__TASK DESCRIPTION__.
Lines before the one containing "Funérailles (1119, 64)" are to be left out; reproduce that line and all the rest of the entries exactly.

[PROVIDED DATA]

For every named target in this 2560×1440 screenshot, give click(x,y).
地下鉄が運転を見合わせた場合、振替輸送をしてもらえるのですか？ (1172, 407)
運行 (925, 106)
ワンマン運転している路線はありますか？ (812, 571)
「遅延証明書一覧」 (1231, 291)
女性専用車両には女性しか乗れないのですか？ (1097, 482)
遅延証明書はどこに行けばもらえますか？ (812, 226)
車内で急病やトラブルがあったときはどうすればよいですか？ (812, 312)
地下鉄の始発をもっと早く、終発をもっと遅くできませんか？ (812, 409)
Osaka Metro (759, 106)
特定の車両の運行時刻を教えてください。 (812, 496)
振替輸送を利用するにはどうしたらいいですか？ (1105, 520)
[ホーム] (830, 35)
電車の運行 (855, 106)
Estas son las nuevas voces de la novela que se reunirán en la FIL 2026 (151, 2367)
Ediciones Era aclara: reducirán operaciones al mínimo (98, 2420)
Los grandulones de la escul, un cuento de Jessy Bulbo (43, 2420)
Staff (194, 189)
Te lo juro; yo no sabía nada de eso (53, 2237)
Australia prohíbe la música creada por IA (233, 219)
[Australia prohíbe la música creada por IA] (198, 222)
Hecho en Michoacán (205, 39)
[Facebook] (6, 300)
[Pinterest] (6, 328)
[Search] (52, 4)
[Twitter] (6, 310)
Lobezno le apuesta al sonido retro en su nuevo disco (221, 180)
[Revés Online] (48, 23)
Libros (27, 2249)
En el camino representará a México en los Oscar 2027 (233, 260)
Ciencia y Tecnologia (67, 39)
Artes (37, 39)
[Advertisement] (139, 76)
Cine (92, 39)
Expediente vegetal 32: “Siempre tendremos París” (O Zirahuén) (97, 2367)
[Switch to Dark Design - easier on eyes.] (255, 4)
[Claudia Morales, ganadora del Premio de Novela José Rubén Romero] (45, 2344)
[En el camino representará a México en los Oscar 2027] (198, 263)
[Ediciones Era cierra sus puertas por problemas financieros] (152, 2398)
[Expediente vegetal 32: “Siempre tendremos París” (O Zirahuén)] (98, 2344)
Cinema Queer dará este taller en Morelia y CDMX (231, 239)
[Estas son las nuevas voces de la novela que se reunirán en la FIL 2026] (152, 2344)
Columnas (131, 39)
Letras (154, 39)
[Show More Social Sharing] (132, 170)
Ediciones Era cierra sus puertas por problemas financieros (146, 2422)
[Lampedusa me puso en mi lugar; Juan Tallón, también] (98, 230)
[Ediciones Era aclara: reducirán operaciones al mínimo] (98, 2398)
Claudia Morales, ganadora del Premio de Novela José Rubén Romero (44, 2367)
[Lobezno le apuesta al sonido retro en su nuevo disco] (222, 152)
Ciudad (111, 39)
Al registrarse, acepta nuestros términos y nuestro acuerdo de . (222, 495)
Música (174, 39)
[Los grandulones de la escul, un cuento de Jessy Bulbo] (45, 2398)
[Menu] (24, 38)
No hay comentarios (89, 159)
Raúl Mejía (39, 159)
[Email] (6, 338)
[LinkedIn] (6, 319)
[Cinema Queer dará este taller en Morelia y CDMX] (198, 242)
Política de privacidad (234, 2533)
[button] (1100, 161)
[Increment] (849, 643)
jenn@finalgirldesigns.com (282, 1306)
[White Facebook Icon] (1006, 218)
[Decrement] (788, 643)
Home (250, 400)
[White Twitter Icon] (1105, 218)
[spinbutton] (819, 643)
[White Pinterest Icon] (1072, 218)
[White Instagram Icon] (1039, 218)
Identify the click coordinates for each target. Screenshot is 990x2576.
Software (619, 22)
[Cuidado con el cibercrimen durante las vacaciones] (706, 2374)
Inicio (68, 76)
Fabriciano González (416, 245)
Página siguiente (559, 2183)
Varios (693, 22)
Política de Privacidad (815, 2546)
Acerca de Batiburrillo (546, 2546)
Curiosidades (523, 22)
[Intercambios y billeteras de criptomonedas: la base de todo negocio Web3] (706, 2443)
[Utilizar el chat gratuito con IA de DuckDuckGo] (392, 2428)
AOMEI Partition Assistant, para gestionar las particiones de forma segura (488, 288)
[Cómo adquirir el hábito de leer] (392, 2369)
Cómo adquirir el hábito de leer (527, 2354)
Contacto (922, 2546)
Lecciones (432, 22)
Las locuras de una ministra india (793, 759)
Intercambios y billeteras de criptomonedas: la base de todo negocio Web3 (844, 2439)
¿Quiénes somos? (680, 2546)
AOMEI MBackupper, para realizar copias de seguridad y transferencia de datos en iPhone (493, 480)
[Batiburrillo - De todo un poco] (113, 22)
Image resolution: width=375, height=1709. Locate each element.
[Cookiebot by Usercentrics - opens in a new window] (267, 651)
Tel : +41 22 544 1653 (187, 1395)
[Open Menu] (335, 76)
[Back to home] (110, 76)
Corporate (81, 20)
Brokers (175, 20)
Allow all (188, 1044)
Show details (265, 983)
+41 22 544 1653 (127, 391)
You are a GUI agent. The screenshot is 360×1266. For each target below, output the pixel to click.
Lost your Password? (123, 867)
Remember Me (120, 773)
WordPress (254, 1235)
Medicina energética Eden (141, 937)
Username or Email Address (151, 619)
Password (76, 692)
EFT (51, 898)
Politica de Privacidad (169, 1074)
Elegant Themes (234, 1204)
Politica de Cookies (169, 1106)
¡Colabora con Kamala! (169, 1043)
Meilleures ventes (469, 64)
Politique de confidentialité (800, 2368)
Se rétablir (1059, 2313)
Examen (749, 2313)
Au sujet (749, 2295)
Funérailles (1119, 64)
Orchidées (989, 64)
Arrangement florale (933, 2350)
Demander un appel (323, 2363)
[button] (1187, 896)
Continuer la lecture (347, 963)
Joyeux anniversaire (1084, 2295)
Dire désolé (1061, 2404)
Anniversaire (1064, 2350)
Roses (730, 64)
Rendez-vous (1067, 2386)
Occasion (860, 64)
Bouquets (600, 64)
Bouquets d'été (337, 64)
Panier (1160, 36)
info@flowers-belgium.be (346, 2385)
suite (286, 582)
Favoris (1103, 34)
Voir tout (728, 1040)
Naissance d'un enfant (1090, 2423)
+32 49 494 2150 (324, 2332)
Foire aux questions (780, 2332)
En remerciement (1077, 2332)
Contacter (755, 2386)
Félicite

[/PROVIDED DATA]

__ANSWER BOX__.
Funérailles (1119, 64)
Orchidées (989, 64)
Arrangement florale (933, 2350)
Demander un appel (323, 2363)
[button] (1187, 896)
Continuer la lecture (347, 963)
Joyeux anniversaire (1084, 2295)
Dire désolé (1061, 2404)
Anniversaire (1064, 2350)
Roses (730, 64)
Rendez-vous (1067, 2386)
Occasion (860, 64)
Bouquets (600, 64)
Bouquets d'été (337, 64)
Panier (1160, 36)
info@flowers-belgium.be (346, 2385)
suite (286, 582)
Favoris (1103, 34)
Voir tout (728, 1040)
Naissance d'un enfant (1090, 2423)
+32 49 494 2150 (324, 2332)
Foire aux questions (780, 2332)
En remerciement (1077, 2332)
Contacter (755, 2386)
Félicite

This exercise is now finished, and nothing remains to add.